Keep telling yourself, you will not die and anywhere you go an ambulance can get to you should you need it. And you don't even have to call one if you are nearby a hospital you can go yourself just get someone to take you. Don't worry I know it's hard but I know for a fact if I carried on worrying I would have had a lot of episodes since the last one but I haven't. If it happens I will deal with it and that's what you should do. If it's ruining. Your life go and talk to a specialist about an ablation I can tell you know you won't regret it! I wish you all the luck in the world on working through this, please message me anytime x

Can I ask you what the adenosine was like.  I fear that so much.  Thanks

Hi Gillian,

I totally understand your frustration I was the same way. I am out of town now and was so scared to leave because my anxiety is so bad and I'm always worried that I may have an attack while I am out somewhere. My suggestion to you would be to try anxiety meds. Anxiety is very common especially when you have SVT. It has really helped me out a lot. I would also consider having an ablation as an attempt to get rid of the SVT. I had one 3 years ago and it seemed to have worked until a couple of weeks ago when I had another episode but it didn't last long and my heart rate only got up to 140 versus 204 the first time. I'm not sure if it was SVT or anxiety though. They both seem to have pretty similar symptoms. So i would try to cure the SVT thriugh ablation and try getting on anxiety meds. Hope this helps.

LaLa

It's like your whole body just drops suddenly, I remember shouting oh my god because everything just slowed down, it wasn't nice but I would have it a thousand times over to stop SVT. My heart rate just sunddenly dropped from 240-100 so I'm sure you can imagine the feeling of the rush just stopping. I had to take some deep breaths and within seconds I was back to normal asking for my daughter and thanking the whole team. Don't fear it it's literally seconds and that's it nomality returns x

I'm totally with you I'm the same I'm really trying to reclaim my life but the fear is so overwhelming I wish you luck I really do I'll keep you posted if I get any new information on how to live with svt

Thanks

Thank-You XxaimxX,

Yes I have aslo suffered from anxiety fo many years also. On hidsight I also always new ther was something not quite right with my heart but it was always put down to anxiety. Like you after my first daughter (21) now) was born there was one day i just didn't feel right, really anxious and my heart just felt a bit off. Suffered it all day, went to the hospital that night and the told me I was suffering from a panic attack.
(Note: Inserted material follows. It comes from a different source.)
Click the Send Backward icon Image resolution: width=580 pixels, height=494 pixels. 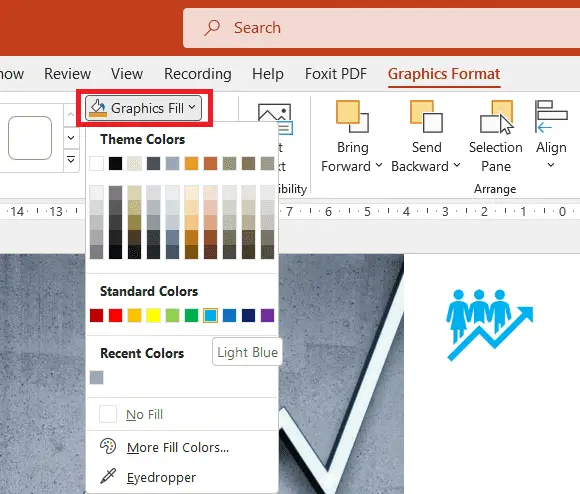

I now believe that was poosibly my first svt...

At my appointment last week my cardiologist has said she is going to look into me having an ep study, so hopefully if they can locate the area causing the problem then an ablation would be an option.

I just feel very overwhelmed by it all right now...

And the same question as toffeecushion - I also fear the adenosine!

Gillian,

Have you ever had the adenosine?

Nope i've never had adensonine...

It Soo Scares me though!!!

I think XxaimxX has expalined it really well, an I suppose lots of people have had it and you know it won't be nice, but nrither is an svt episodesad

I have learned a lot from this discussion, and from the other discussions in this forum. I just had my first confirmed SVT, but after reading on this forum, I think I've had other, milder ones my whole adult life.

I wonder - has anyone tried mediating as a way to approach this? I haven't had a big  meeting with my cardiologist yet, that's tomorrow. But in my very first meeting with him after my attack, he told me to meditate. I've been trying it, and it does make me feel calmer. Has anyone else tried that?